Gamelan
dan Harmoni
Bandung
Mawardi ; Penulis
|
TEMPO.CO,
21 Mei 2014
Kita
terus mengingat episode sejarah pengharapan bagi bumiputra untuk mengubah
nasib melalui organisasi bernama Boedi Oetomo, 20 Mei 1908. Pembentukan
organisasi modern membuktikan kaum elite terpelajar melek situasi zaman.
Mereka berkeinginan mengalami "kemadjoean" berbekal pendidikan
modern bersesuaian latar adab-kultural dan angan-kebangsaan.
Hari
bersejarah tentu memiliki tokoh dan tema. Kita pun ingat Wahidin
Soedirohoesodo, penganjur pembentukan Boedi Oetomo. Akira Nagazumi (1989)
menganggap Wahidin Soedirohoesodo adalah tokoh berpekerti halus, pribadi
dengan anutan tradisi Jawa tapi berpendidikan modern. Penggambaran sifat
digenapi tata laku keseharian sebagai
representasi tokoh beridentitas jamak: tradisionalis dan modern. Wahidin
Soedirohoesodo sering tampil berdaster dan berjas dari kain tenun buatan
pribumi, berjalan tanpa alas kaki. Beliau adalah pemain gamelan dan dalang.
Kemampuan
seni menimbulkan gagasan harmoni. Wahidin Soedirohoesodo tampil dengan sikap
"mendua", memiliki ketaatan atas tradisi Jawa dan lihai
mengafirmasi kebijakan politik kolonial. Perbedaan atau pertentangan
diusahakan tak menimbulkan konflik dan kekacauan.
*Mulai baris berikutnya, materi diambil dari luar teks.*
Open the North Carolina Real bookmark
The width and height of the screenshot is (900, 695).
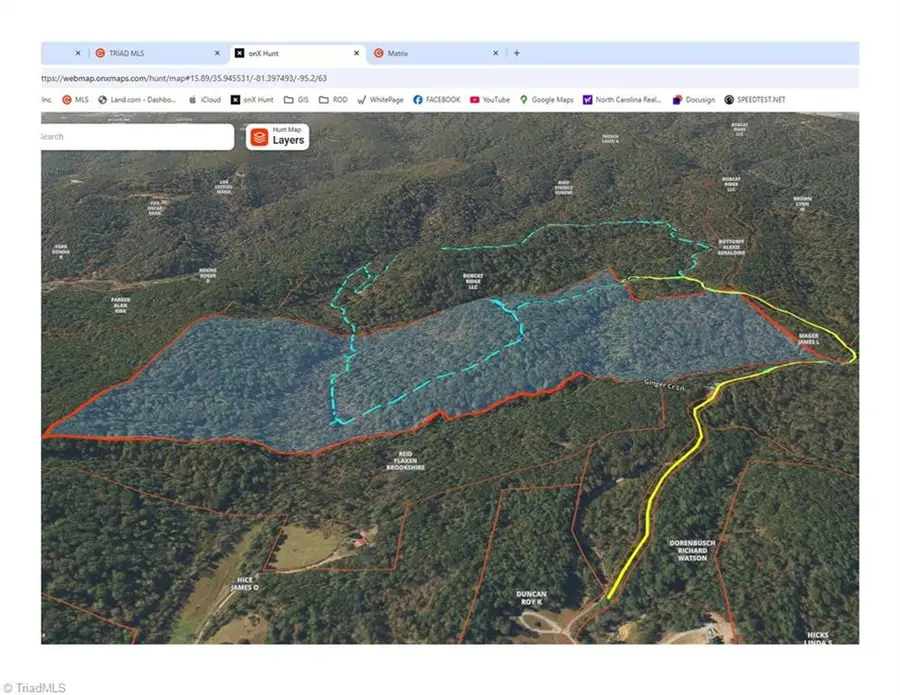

Harmoni mengandung misi
pembentukan mentalitas kaum bumiputra berorientasi tradisionalitas dan
modernitas. Gagasan harmoni dijadikan pijakan propaganda bagi kaum terpelajar
di STOVIA. Pendirian Boedi Oetomo berarti perwujudan ikhtiar harmoni.
Soetomo
"mewarisi" gagasan Wahidin Soedirohoesodo dalam mengurusi Boedi
Oetomo. Harmoni dijelaskan melalui tulisan kecil berjudul "Gamelan dan
Kewajiban", dimuat di buku berjudul Puspa Rinontje. Agenda gerakan
kebangsaan ibarat keharmonisan para seniman dalam menabuh gamelan. Soetomo
mengingatkan: "Jika setiap penabuh berdisiplin dan bekerja sama, tentu
menghasilkan pekerjaan serba harmonis dan dapat memperdengarkan lagu gamelan
dengan merdu, menggembirakan semua orang." Peringatan ini diarahkan ke
kaum pergerakan di pelbagai organisasi dan partai politik.
Sekarang,
kita mengartikan "gamelan" dan "harmoni" berlatar
kesibukan para tokoh politik membentuk persekutuan untuk meraih kekuasaan.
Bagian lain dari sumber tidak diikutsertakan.